The Secret of Lost Things is a coming-of-age story. Rosemary Savage, an 18-year-old innocent from Tasmania, Australia, goes unwillingly and alone to New York City after her mother dies. The first part of the book concerns the wrench she feels in being transplanted to a major city halfway around the world. But NYC slowly becomes home as she makes friends, gets her first flat, and also lands her first job, in a large bookshop. The Arcade has an odd collection of employees. There’s Pearl, an aspiring male opera singer waiting for gender-reassignment surgery. And Oscar, who is much less interested in people than in fabrics and collecting notes about everything. Arthur, an elderly gentleman who loves buying and selling the books he presides over in the rare book section. And Walter, whose albinism sets him apart from the others and both repulses and attracts Rosemary.

The second part of the novels turns into a mystery, the quest for a supposed lost manuscript by Herman Melville. As the Arcade becomes a hotbed of rivalries and betrayals, Rosemary must make some difficult choices about allegiance, love and freedom.

The real-life Arcade?
Was Hay’s fictional bookshop modelled on the huge and wonderfully overwhelming Strand Book Store? It opened in 1927. Now it has over 2.5 million books, which you can buy in person or online. It even sells books by the linear foot!

I visited it for the first time several years ago. For a bibliophile, it’s heaven. It reminded me that although online book shopping is fine when you want a particular book at a good price, what you lose is the opportunity to riffle through a book, reading a passage here and there, to see if you want to buy it. And what about the serendipity of browsing shelves and finding something you d0n’t even know you crave until you clap eyes on it?

Strand’s rare book section is amazing. To get there, I went up in a tiny lift, which brought me to a smallish room with high ceilings, its walls filled with valuable manuscripts and old books in glass-fronted bookcases.

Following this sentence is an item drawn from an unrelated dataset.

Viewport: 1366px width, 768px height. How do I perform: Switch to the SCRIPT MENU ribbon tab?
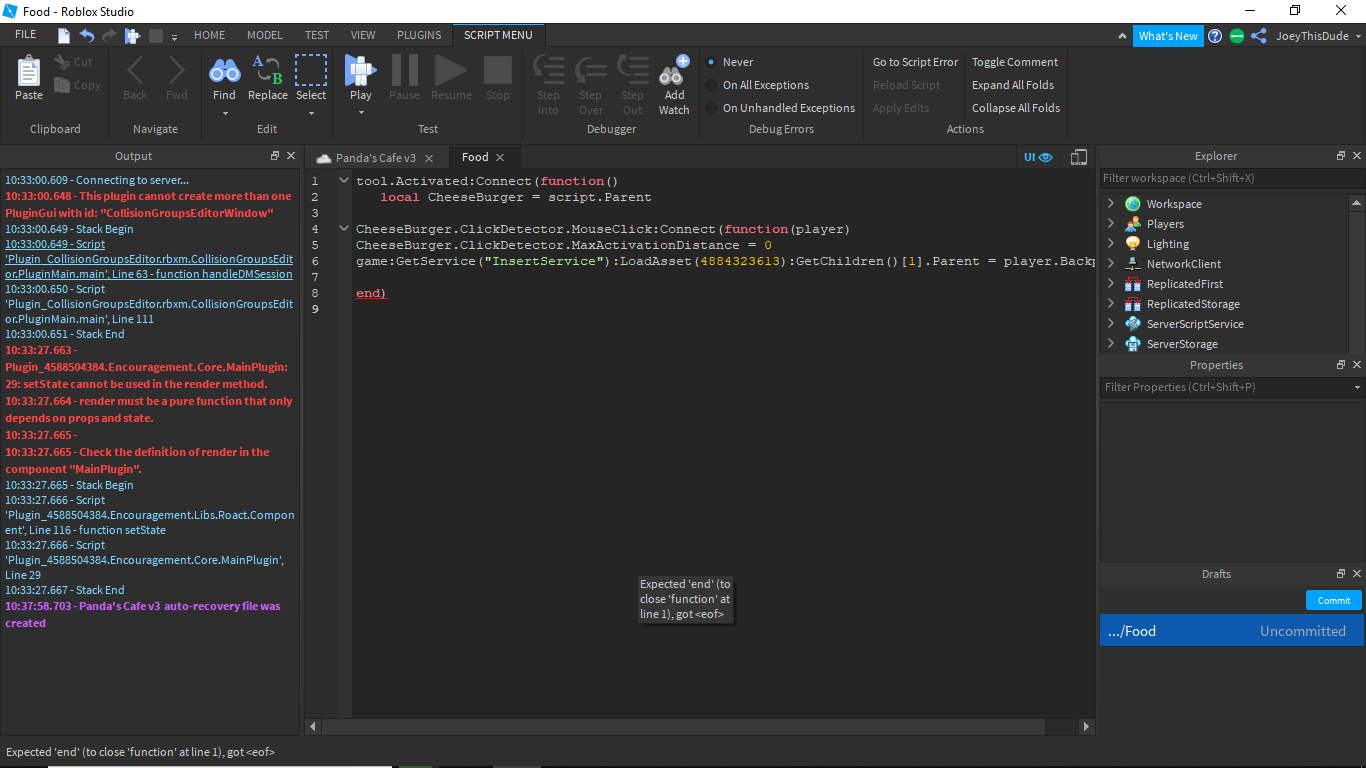coord(497,35)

I could have stayed there forever, but it was clear that this was a place for business, i.e., the big sales to collectors that Hays talks about in her novel.

Back in the shop’s main section, I decided to search for an academic title about the Iroquois Theatre fire (Chicago, 1903). Fifteen minutes later and I was in the checkout queue, holding the very book that in Australia I had longed to examine. Although I could have ordered it via the Internet, it was a special pleasure to find it on a shelf in a real shop, seemingly waiting just for me.